ITER the leading candidate for a fusion energy system, but it’s not the only one. In the U.S., a tokamak called SPARC, under development, at MIT is expected to achieve the same results on a smaller scale thanks to advances in electromagnet technology. And several private companies have arisen with their own systems and plans, including Vancouver-based General Fusion who plan to contain their fusion reaction in pressurized molten lead.

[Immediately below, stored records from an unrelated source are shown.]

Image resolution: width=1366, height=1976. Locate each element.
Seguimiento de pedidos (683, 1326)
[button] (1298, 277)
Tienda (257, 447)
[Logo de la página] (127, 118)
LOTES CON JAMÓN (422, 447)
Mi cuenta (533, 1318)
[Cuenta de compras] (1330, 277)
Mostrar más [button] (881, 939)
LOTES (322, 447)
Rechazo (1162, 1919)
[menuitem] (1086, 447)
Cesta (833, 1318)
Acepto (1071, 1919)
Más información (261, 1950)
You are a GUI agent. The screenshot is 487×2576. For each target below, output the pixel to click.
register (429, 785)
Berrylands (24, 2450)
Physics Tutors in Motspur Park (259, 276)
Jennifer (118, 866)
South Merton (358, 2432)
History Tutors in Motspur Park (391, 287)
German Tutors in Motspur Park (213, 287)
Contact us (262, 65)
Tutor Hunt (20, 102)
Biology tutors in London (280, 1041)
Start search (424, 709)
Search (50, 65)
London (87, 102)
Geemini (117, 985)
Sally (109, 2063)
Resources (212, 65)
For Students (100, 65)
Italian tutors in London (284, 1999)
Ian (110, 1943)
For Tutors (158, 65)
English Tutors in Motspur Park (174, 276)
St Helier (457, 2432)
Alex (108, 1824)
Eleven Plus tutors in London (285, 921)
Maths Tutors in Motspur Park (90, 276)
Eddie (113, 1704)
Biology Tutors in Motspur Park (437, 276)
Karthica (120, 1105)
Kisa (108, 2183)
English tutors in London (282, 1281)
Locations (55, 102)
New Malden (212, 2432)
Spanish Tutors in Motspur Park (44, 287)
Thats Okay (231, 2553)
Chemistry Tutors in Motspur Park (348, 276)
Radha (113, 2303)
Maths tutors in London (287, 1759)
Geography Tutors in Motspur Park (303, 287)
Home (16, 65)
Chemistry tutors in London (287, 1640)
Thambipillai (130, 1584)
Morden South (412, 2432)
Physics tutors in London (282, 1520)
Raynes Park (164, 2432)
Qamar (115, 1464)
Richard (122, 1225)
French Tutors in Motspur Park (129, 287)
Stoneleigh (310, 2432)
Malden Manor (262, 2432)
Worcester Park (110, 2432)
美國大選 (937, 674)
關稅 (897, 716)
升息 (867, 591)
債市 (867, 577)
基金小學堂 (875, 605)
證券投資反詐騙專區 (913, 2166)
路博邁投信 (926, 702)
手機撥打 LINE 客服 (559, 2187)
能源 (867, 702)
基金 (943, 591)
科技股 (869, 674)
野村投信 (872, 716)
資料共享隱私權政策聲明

The ultimate goal is to capture the energy from burning plasmas and turn it into emissions-free electricity without the volume of nuclear waste products that fission reactors produce. Some of the electricity from the reactor will be cycled back to power the electromagnets that contain the plasma so the entire reaction becomes self-sustaining — a miniature star here on Earth.

If ITER or SPARC, or one of the private projects are successful, commercial fusion reactors are hoped to be in operation sometime in the 2030’s. But fusion research timelines have been difficult to keep in the past because the task is so difficult.

Meanwhile, the timeline for disastrous climate change is also drawing close. This does invite the question, will fusion power be ready in time to really make a difference?